The data suggest that the TMI ImageMed System was able to identify ulcers not identified by the nurses using the Braden Scale. Moreover, there were no additional ulcers that developed that were not detected by either the TMI system or Braden Scale. The imaging data accurately identified the anatomical location that was going to break down. Although this was a small study, the results are promising. It is not surprising that imaging identified a higher percentage of at-risk patients since it was identifying specific anatomical locations that were at risk. The device is extremely portable and can be used easily in the clinical setting. In addition, the hand held device can be incorporated into the screening process. Although scoring systems such as the Braden Scale predict that the entire patient might be at levels of risk, infrared imaging places risk at a specific anatomical location. Knowing the specific location(s) at risk allows the clinical staff to better target interventions. It should be noted that risk assessment scales should never replace clinical judgment.
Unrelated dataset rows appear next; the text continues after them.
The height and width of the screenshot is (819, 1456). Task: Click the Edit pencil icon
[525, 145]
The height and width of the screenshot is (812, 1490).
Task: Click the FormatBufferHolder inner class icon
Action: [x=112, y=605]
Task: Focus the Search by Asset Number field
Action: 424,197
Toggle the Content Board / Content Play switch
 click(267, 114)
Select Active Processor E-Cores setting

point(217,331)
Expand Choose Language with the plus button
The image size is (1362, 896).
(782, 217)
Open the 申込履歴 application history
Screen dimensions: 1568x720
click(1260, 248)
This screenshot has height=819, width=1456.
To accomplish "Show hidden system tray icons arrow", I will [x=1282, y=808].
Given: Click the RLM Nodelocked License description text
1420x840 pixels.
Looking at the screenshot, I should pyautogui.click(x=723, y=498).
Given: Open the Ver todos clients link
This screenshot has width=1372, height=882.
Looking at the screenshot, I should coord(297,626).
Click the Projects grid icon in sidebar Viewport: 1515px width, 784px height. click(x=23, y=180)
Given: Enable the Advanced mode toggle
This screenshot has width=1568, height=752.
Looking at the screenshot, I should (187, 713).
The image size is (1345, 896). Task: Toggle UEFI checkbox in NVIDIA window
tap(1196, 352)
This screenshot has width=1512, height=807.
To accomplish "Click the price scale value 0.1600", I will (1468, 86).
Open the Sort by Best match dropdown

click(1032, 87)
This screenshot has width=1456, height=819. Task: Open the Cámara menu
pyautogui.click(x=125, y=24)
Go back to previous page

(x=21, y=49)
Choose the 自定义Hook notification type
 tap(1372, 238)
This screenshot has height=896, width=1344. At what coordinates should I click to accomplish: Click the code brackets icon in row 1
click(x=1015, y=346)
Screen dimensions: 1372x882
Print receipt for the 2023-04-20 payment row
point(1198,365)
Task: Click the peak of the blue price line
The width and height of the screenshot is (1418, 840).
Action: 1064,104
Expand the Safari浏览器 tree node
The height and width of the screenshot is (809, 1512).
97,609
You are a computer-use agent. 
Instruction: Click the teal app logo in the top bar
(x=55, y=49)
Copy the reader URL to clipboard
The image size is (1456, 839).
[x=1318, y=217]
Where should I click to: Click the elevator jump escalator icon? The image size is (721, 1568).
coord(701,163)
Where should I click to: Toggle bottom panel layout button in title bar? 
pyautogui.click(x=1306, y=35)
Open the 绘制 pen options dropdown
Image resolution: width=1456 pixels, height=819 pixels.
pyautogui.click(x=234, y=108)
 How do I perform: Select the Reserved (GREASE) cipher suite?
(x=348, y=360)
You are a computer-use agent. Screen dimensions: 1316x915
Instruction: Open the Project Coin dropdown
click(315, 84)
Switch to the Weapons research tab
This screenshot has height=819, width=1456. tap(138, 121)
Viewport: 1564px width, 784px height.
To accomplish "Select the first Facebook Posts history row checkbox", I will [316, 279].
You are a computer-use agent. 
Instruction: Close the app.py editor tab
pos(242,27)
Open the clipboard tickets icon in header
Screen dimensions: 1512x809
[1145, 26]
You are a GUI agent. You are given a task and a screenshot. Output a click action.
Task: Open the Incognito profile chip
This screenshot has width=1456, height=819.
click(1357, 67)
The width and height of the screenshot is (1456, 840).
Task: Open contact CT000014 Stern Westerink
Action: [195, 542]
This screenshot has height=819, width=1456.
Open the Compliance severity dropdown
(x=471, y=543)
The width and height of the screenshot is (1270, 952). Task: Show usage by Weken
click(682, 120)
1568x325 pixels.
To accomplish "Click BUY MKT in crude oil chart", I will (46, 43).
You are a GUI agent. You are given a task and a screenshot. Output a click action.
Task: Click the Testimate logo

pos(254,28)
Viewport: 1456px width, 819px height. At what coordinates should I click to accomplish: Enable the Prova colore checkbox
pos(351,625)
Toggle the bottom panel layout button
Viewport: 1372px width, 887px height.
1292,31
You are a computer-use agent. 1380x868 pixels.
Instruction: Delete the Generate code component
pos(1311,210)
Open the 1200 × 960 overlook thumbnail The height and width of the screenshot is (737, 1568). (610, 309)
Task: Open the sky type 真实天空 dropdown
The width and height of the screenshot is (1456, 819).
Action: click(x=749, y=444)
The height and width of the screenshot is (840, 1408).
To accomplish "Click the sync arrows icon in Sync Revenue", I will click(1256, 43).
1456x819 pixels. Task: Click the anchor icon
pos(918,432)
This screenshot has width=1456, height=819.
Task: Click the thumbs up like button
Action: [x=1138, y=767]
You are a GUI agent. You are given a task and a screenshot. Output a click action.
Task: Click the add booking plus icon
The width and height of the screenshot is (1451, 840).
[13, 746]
With the graying of the US population, PrUs will only increase unless there is a shift to the use of objective and quantifiable technology to aid clinicians in identifying them earlier and to implement targeted preventive interventions. Although the cost of this technology has not been established, given the speed of scanning a patient, little in the way of increased personnel costs is anticipated. The present study suggests that the use of optical scanning technology may become the criterion standard for identifying PrUs earlier and hopefully preventing incipient PrUs in hospitals.
Further efforts to develop strategies to drive down the incidence in acute care hospitals and long-term-care settings are greatly needed. Technology will likely play an important role in this process, and the current study suggests an important role for advanced tissue imaging at the bedside.